Rise of Opus Dei under Pope has liberals concerned over succession

Financial Times (UK)/March 5, 2005
By Tony Barber

According to Roman Catholic Church rules, the choice of the next Pope will rest with the cardinals, currently numbering 118, who are under the age of 80 and who will hold a conclave in the Vatican's Sistine Chapel after John Paul II's death.

But some Church-watchers are asking to what extent the cardinals' decision will be guided by a conservative Catholic movement that has steadily increased its influence at the Vatican in the twilight years of John Paul's papacy.

Opus Dei, a movement founded in Spain in 1928, is often criticised by liberal Catholics for being secretive, elitist and tolerant of seemingly bizarre acts of physical self-punishment on the part of its devotees.

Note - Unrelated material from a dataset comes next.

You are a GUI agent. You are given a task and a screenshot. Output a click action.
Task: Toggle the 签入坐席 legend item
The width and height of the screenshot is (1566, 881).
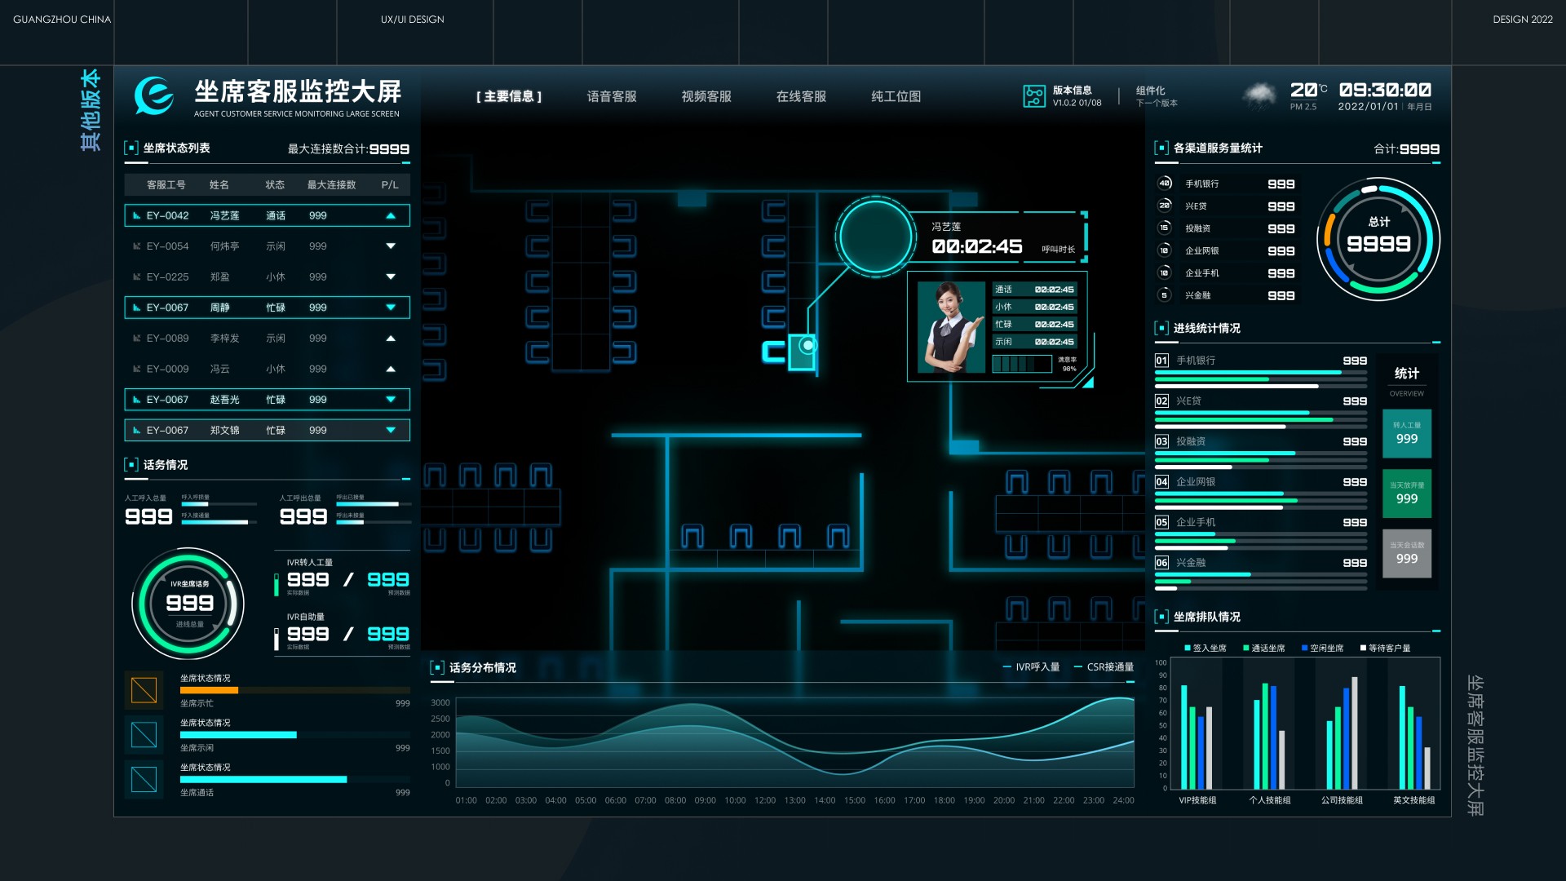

"One of the most powerful and reactionary organisations in the Roman Catholic Church today" is how Catholics For a Free Choice, a Washington-based liberal group, describes the organisation.

No one in the Church doubts Opus Dei's support for John Paul's theological conservatism and his hard line on sexual ethics, but the accusation of being a subversive "church within a church" cuts little ice with the organisation's 85,000 members.

They stress their movement's spirituality and commitment to work and duty, and they take immense pride in the fact that Josemaria Escrivá de Balaguer, their founder, was made a saint by John Paul in October 2002.

It is, however, precisely John Paul's support for Opus Dei that has put the liberals' nerves on edge. Pope Paul VI, who reigned from 1963 to 1978, was famously cold towards Opus Dei, but all that has changed during John Paul's 26-year papacy.

Not only was Escrivá canonised a mere 27 years after his death - an unusually speedy path to sainthood by Church standards - but in 1982 John Paul gave a special canonical status to Opus Dei. By making the movement a "personal prelature", he effectively stripped local bishops of control over Opus Dei's activities.

In the past four years, two Opus Dei churchmen have been awarded a cardinal's hat: Juan Luis Cipriani of Peru, and Julián Herranz, the Spanish-born president of the pontifical council for legislative texts.

Cardinal Herranz has emerged as one of the five or six prelates closest to John Paul during his recent illnesses, which have confined the 84-year-old Pope to hospital and have at times prevented him from communicating except by means of short handwritten notes to his immediate entourage.

Cardinal Herranz convenes occasional meetings with other cardinals at an Opus Dei-owned villa in Grottarosa in the Roman countryside, a practice that may assume more importance if it continues in the days before the next conclave.

Another of those in frequent close contact with the Pope is Joaquin Navarro-Valls, John Paul's ultra-loyal spokesman and a prominent Opus Dei layman.

Opus Dei's influence in the Church was on open display at Escrivá's canonisation, which was attended by 42 cardinals. Not all will take part in the next conclave, and those who do may not vote as a bloc, but it was a striking demonstration that Opus Dei's star was on the rise.

According to one Church-watcher, it is also noteworthy that the prelate who will be the most powerful figure in the Vatican between John Paul's death and the election of his successor has connections to Opus Dei. He is Cardinal Eduardo Martinez Somalo, the Vatican's Spanish-born "camerlengo", or chamberlain.

The cardinal, whose nephew is an Opus Dei priest, will have the responsibility of administering the Holy See's money and property until the next Pope is elected.

He will also arrange John Paul's funeral and prepare the conclave.

Some Catholic academics in Rome caution against reading too much into Opus Dei's influence at the Vatican. The outcome of conclaves, they emphasise, is all but impossible to predict, and Opus Dei is not especially powerful in the Italian Church, which will provide 20 of the 118 cardinal-electors.

"The Jesuits were strong under Pius XII, but now that is less true," noted one theologian, referring to the Pope who reigned from 1939 to 1958.